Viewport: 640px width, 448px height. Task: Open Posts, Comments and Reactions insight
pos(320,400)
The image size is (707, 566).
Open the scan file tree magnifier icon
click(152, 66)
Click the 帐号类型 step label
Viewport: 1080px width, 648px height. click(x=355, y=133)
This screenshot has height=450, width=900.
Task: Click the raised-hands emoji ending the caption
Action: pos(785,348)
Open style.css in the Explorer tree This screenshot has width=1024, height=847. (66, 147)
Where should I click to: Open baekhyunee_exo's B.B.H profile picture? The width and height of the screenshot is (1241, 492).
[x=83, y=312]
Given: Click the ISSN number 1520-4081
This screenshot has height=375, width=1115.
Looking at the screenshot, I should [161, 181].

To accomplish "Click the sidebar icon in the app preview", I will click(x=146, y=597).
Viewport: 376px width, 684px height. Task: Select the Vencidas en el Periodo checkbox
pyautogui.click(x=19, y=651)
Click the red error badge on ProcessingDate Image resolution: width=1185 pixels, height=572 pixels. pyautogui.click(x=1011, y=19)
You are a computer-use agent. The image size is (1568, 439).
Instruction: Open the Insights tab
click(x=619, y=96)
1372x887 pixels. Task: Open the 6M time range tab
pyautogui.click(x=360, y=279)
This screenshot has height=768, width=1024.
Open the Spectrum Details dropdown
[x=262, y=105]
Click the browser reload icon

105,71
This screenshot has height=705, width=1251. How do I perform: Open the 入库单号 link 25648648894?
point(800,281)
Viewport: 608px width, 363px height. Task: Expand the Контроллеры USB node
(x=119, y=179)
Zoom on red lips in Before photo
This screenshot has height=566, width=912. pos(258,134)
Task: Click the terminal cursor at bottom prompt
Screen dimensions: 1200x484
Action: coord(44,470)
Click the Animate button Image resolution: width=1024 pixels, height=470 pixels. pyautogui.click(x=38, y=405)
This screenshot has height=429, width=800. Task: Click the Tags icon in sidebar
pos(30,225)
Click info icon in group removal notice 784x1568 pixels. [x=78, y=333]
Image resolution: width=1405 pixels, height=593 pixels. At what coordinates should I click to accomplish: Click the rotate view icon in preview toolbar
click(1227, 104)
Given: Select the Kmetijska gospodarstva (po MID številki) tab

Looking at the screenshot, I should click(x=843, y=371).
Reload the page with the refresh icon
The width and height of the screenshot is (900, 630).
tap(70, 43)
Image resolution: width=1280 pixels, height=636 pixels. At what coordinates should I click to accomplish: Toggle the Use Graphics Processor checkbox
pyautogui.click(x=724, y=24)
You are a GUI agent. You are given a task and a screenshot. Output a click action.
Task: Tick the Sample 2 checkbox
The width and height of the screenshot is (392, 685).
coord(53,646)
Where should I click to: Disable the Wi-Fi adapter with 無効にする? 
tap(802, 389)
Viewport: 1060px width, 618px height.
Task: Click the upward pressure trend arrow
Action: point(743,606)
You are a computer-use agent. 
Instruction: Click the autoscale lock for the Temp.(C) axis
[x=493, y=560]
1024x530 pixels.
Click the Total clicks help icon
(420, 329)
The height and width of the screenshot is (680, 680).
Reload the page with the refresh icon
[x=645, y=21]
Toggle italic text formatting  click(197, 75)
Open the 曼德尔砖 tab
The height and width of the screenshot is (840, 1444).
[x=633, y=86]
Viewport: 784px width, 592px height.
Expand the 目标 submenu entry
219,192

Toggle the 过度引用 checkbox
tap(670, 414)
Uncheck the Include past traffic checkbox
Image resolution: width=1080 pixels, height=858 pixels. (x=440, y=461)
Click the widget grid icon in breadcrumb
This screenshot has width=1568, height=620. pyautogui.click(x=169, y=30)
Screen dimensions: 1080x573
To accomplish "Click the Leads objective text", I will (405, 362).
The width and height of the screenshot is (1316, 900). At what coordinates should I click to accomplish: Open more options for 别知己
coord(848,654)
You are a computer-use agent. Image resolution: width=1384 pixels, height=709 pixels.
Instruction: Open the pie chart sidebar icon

——————————

Every line from the one containing "Screen dimensions: 1080x573" to the end of the material above must be written out exactly. Nothing else is wanted.

● **Answer for this exercise**:
Screen dimensions: 1080x573
To accomplish "Click the Leads objective text", I will (405, 362).
The width and height of the screenshot is (1316, 900). At what coordinates should I click to accomplish: Open more options for 别知己
coord(848,654)
You are a computer-use agent. Image resolution: width=1384 pixels, height=709 pixels.
Instruction: Open the pie chart sidebar icon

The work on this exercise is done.